#### [Exercise requirements]
When you reach the entries below, transcribe each one exactly as it stands.

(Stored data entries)
*** Begin section ***

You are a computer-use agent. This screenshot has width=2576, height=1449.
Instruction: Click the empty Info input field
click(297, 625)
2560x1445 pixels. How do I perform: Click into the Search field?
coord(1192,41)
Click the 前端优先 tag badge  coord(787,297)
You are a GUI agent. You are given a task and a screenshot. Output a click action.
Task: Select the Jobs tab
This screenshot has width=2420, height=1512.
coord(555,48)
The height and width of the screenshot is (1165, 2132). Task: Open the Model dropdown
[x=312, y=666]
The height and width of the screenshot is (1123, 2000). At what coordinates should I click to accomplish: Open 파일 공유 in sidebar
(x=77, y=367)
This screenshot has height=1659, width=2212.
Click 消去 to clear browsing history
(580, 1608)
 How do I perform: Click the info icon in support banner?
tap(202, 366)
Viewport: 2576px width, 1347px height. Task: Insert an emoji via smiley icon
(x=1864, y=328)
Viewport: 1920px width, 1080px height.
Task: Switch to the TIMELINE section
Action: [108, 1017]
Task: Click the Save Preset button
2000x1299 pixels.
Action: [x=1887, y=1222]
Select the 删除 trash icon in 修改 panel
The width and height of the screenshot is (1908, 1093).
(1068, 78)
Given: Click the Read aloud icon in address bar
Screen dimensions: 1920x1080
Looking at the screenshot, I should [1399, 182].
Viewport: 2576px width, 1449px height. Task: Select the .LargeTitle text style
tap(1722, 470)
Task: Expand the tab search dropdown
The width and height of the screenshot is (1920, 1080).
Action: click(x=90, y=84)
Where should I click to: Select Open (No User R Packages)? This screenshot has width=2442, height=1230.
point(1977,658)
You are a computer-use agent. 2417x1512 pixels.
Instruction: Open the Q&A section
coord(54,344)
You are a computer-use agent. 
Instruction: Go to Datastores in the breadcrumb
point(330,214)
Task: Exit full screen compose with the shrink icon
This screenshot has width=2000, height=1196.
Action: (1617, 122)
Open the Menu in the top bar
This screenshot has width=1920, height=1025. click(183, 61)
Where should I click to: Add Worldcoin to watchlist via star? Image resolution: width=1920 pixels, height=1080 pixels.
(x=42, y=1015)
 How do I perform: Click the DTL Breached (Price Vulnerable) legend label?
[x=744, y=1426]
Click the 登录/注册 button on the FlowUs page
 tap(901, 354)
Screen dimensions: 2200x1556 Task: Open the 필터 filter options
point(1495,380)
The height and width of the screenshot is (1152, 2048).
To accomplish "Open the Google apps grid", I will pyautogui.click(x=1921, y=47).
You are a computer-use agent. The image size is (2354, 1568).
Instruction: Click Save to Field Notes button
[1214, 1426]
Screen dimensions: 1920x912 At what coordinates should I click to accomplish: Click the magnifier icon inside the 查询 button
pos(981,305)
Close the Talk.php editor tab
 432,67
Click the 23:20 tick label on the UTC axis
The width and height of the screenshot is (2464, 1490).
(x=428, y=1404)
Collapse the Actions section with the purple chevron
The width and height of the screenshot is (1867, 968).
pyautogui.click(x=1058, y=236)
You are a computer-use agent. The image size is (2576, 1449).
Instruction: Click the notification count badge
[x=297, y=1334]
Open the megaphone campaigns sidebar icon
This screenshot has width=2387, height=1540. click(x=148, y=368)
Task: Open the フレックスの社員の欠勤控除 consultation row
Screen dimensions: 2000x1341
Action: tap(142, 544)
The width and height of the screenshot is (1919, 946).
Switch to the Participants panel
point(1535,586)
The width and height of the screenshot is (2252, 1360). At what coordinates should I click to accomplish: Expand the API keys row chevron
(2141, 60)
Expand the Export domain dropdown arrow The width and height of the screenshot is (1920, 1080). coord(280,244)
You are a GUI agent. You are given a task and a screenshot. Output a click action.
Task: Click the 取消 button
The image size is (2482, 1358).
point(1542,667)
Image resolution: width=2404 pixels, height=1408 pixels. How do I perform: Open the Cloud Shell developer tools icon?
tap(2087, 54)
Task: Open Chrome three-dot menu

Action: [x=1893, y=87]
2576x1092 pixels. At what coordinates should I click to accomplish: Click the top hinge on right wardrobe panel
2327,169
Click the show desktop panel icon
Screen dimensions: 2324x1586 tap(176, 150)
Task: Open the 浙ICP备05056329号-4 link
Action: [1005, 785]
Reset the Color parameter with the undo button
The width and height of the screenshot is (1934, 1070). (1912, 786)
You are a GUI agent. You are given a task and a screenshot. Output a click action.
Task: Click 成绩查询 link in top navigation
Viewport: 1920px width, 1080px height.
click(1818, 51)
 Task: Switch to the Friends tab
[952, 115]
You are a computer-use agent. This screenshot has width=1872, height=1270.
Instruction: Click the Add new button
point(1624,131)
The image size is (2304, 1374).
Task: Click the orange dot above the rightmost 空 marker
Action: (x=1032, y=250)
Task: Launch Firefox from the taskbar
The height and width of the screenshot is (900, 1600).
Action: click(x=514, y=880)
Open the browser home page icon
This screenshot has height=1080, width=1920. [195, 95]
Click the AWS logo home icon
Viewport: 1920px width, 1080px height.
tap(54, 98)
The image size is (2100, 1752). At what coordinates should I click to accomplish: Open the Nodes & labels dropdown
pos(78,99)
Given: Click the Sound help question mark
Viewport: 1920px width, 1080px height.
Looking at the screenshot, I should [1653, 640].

*** End section ***

#### [Result for this task]
You are a computer-use agent. This screenshot has width=2576, height=1449.
Instruction: Click the empty Info input field
click(297, 625)
2560x1445 pixels. How do I perform: Click into the Search field?
coord(1192,41)
Click the 前端优先 tag badge  coord(787,297)
You are a GUI agent. You are given a task and a screenshot. Output a click action.
Task: Select the Jobs tab
This screenshot has width=2420, height=1512.
coord(555,48)
The height and width of the screenshot is (1165, 2132). Task: Open the Model dropdown
[x=312, y=666]
The height and width of the screenshot is (1123, 2000). At what coordinates should I click to accomplish: Open 파일 공유 in sidebar
(x=77, y=367)
This screenshot has height=1659, width=2212.
Click 消去 to clear browsing history
(580, 1608)
 How do I perform: Click the info icon in support banner?
tap(202, 366)
Viewport: 2576px width, 1347px height. Task: Insert an emoji via smiley icon
(x=1864, y=328)
Viewport: 1920px width, 1080px height.
Task: Switch to the TIMELINE section
Action: [108, 1017]
Task: Click the Save Preset button
2000x1299 pixels.
Action: [x=1887, y=1222]
Select the 删除 trash icon in 修改 panel
The width and height of the screenshot is (1908, 1093).
(1068, 78)
Given: Click the Read aloud icon in address bar
Screen dimensions: 1920x1080
Looking at the screenshot, I should [1399, 182].
Viewport: 2576px width, 1449px height. Task: Select the .LargeTitle text style
tap(1722, 470)
Task: Expand the tab search dropdown
The width and height of the screenshot is (1920, 1080).
Action: click(x=90, y=84)
Where should I click to: Select Open (No User R Packages)? This screenshot has width=2442, height=1230.
point(1977,658)
You are a computer-use agent. 2417x1512 pixels.
Instruction: Open the Q&A section
coord(54,344)
You are a computer-use agent. 
Instruction: Go to Datastores in the breadcrumb
point(330,214)
Task: Exit full screen compose with the shrink icon
This screenshot has width=2000, height=1196.
Action: (1617, 122)
Open the Menu in the top bar
This screenshot has width=1920, height=1025. click(183, 61)
Where should I click to: Add Worldcoin to watchlist via star? Image resolution: width=1920 pixels, height=1080 pixels.
(x=42, y=1015)
 How do I perform: Click the DTL Breached (Price Vulnerable) legend label?
[x=744, y=1426]
Click the 登录/注册 button on the FlowUs page
 tap(901, 354)
Screen dimensions: 2200x1556 Task: Open the 필터 filter options
point(1495,380)
The height and width of the screenshot is (1152, 2048).
To accomplish "Open the Google apps grid", I will pyautogui.click(x=1921, y=47).
You are a computer-use agent. The image size is (2354, 1568).
Instruction: Click Save to Field Notes button
[1214, 1426]
Screen dimensions: 1920x912 At what coordinates should I click to accomplish: Click the magnifier icon inside the 查询 button
pos(981,305)
Close the Talk.php editor tab
 432,67
Click the 23:20 tick label on the UTC axis
The width and height of the screenshot is (2464, 1490).
(x=428, y=1404)
Collapse the Actions section with the purple chevron
The width and height of the screenshot is (1867, 968).
pyautogui.click(x=1058, y=236)
You are a computer-use agent. The image size is (2576, 1449).
Instruction: Click the notification count badge
[x=297, y=1334]
Open the megaphone campaigns sidebar icon
This screenshot has width=2387, height=1540. click(x=148, y=368)
Task: Open the フレックスの社員の欠勤控除 consultation row
Screen dimensions: 2000x1341
Action: tap(142, 544)
The width and height of the screenshot is (1919, 946).
Switch to the Participants panel
point(1535,586)
The width and height of the screenshot is (2252, 1360). At what coordinates should I click to accomplish: Expand the API keys row chevron
(2141, 60)
Expand the Export domain dropdown arrow The width and height of the screenshot is (1920, 1080). coord(280,244)
You are a GUI agent. You are given a task and a screenshot. Output a click action.
Task: Click the 取消 button
The image size is (2482, 1358).
point(1542,667)
Image resolution: width=2404 pixels, height=1408 pixels. How do I perform: Open the Cloud Shell developer tools icon?
tap(2087, 54)
Task: Open Chrome three-dot menu

Action: [x=1893, y=87]
2576x1092 pixels. At what coordinates should I click to accomplish: Click the top hinge on right wardrobe panel
2327,169
Click the show desktop panel icon
Screen dimensions: 2324x1586 tap(176, 150)
Task: Open the 浙ICP备05056329号-4 link
Action: [1005, 785]
Reset the Color parameter with the undo button
The width and height of the screenshot is (1934, 1070). (1912, 786)
You are a GUI agent. You are given a task and a screenshot. Output a click action.
Task: Click 成绩查询 link in top navigation
Viewport: 1920px width, 1080px height.
click(1818, 51)
 Task: Switch to the Friends tab
[952, 115]
You are a computer-use agent. This screenshot has width=1872, height=1270.
Instruction: Click the Add new button
point(1624,131)
The image size is (2304, 1374).
Task: Click the orange dot above the rightmost 空 marker
Action: (x=1032, y=250)
Task: Launch Firefox from the taskbar
The height and width of the screenshot is (900, 1600).
Action: click(x=514, y=880)
Open the browser home page icon
This screenshot has height=1080, width=1920. [195, 95]
Click the AWS logo home icon
Viewport: 1920px width, 1080px height.
tap(54, 98)
The image size is (2100, 1752). At what coordinates should I click to accomplish: Open the Nodes & labels dropdown
pos(78,99)
Given: Click the Sound help question mark
Viewport: 1920px width, 1080px height.
Looking at the screenshot, I should [1653, 640].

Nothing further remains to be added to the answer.